However, the biggest thing occupying his thoughts was his new power.
Or rather, the power the Deck of Infinity granted him.
He dreamed of creating incredible constructs from his cards – fusing this and that, summoning giant robots, firing beams of unimaginable lasers while hovering in the air, laughing as attacks shattered harmlessly against his defenses.
Unfortunately, he always woke up before figuring out how to actually do any of that.
Still, just because he had to work, that didn’t stop his experimentation.
On Monday, after finishing his shift, he stopped at a local Asian grocery store and bought two large bags of their rice. Back in his motel room, he absorbed those bags into cards, fused them, then split the result in half and reabsorbed it again – refining the contents until he had just under a kilo of Ordinary Spiritual Rice.
Which, naturally, meant he immediately cooked a bowl of it.
The warmth spread through him the moment he swallowed his first bite, the soothing heat unfurled through his muscles and chest. The lingering soreness in his back faded.
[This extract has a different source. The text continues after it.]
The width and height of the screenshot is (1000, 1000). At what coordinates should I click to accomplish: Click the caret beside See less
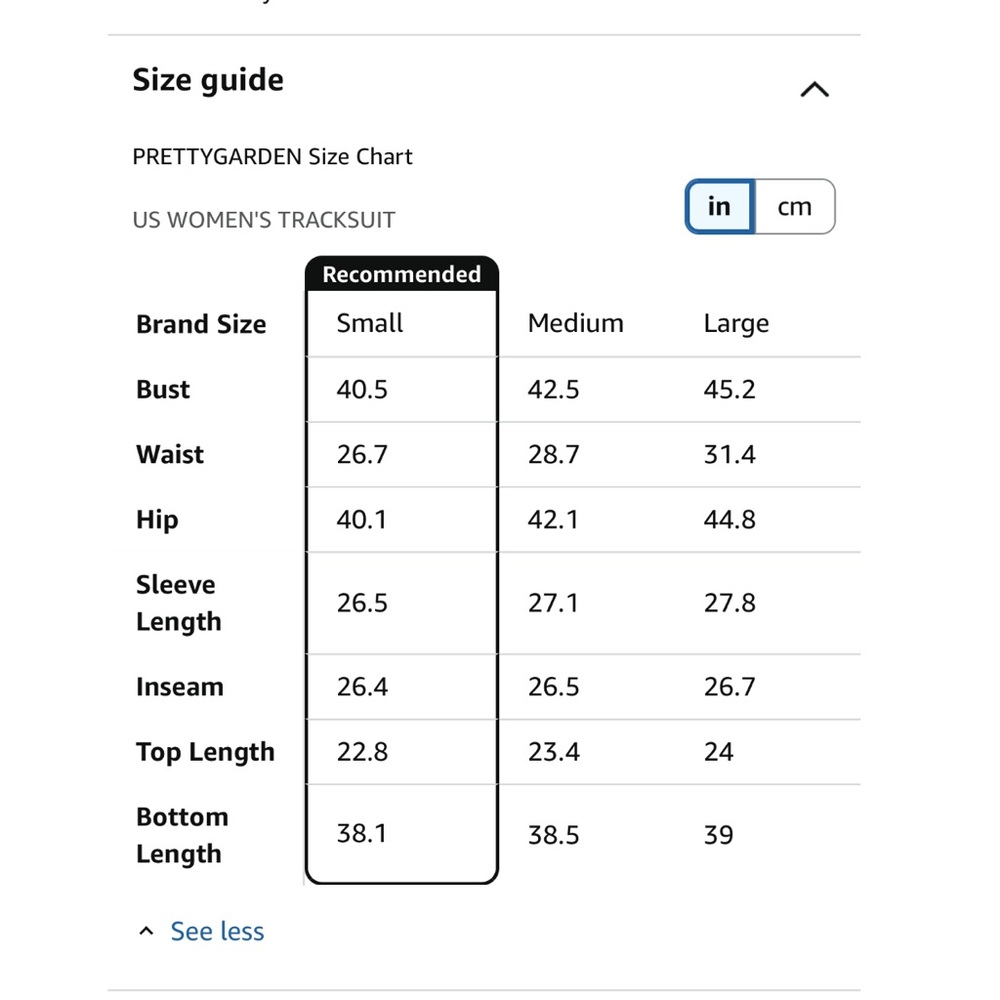click(x=146, y=931)
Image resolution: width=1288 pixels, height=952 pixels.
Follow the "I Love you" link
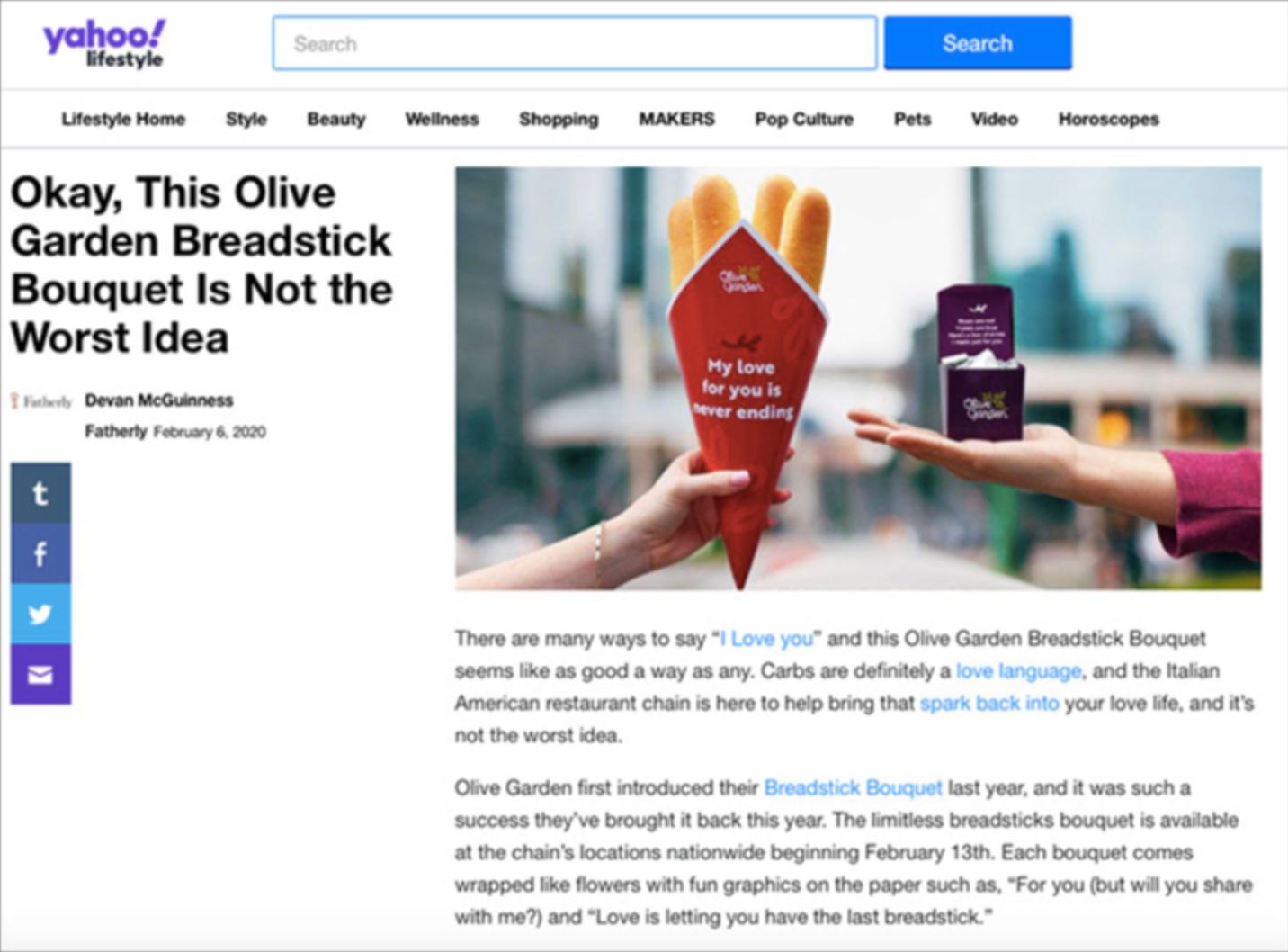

Even the occasional cough that had bothered him since the accident disappeared, leaving his lungs clear and sharp.
“Still ridiculous…” he muttered, finishing the bowl.
Then came the next stage of his experiments.
Over the next few days, he visited several small shops – the kind that sold everything from detergents to cheap electronics and off-brand tools. From them, he purchased about a dozen burner phones. He also picked up several multi-tools, curious what the deck would do with something mechanical.
He made sure to spread his purchases across multiple stores and days, always paying in cash.
Not that anyone seemed to care.
One cashier didn’t even look up from his newspaper as he rang up the total. Another barely scanned the items before naming a price. Not even bothering to turn on the cash register. Gabriel said hello, paid, and left.
No one paid him a second glance.
By Thursday afternoon, after another monotonous shift restocking shelves and listening to his manager rant about immigrants, Gabriel returned to the motel, ready to begin.
The items were neatly arranged on the small table.
Sixteen burner phones – all cheap plastic, barely smarter than a calculator.
Two dozen multi-tools, still sealed in thin packaging.
Beside them in their own packaging: a cheap external hard drive, a mobile net dongle, a signal extender, a screen protector, several budget power banks, and a small hidden camera detector.
Altogether, the experiment had cost him several hundred credits.
He considered it money well spent.
“First the multi-tool,” he muttered.
He removed them from their packaging, stacking the bare metal tools into a small pile.
Then he raised a card.
Absorb.
The mental motion – that subtle internal flick – came easier now. Feeling almost completely natural.
The first card had a white border with the multi-tool on its surface, with a simple description: 1 x Low-Quality Multi-Tool.
Expecting it, he quickly absorbed the rest, then began to fuse them. After the medium and high-quality multi-tool came the premium quality, and he was finally left with 1 x All-Purpose Multi-tool with a blue border and 1 x Premium Quality Multi-Tool with a white border.
He summoned the blue-bordered one.
The tool dropped into his palm with satisfying weight.
It was beautifully engineered – compact but dense, containing far more tools than any standard multi-tool should reasonably hold. The grip was ergonomic. The joints moved smoothly. It even came with a fitted holster.
Upon closer inspection, he noticed a discreet set of lock-picking implements tucked into one fold.
He raised an eyebrow.
“Well. That’s convenient.”
He folded it closed and set it aside.
The premium multi-tool remained in card form.
He had plans for it.
“Now let’s see what happens with electronics.”
He turned to the pile of burner phones.
Quickly, he absorbed the phones, then began to fuse them.
The first fusion resulted in 1 x Burner Phone with a white border, which turned into Feature Phones. Followed by Simple Smartphones. Those were fused into Smartphones – confusing Sam with the deck’s criteria for naming objects – and finally, he was left with one sleek-looking Advanced Smartphone – though the card holding it still only had a white border.
He summoned it.
The phone was sleek and modern – clearly ahead of the current market curve by a few years, at least by his estimation. The screen quality alone was noticeably superior.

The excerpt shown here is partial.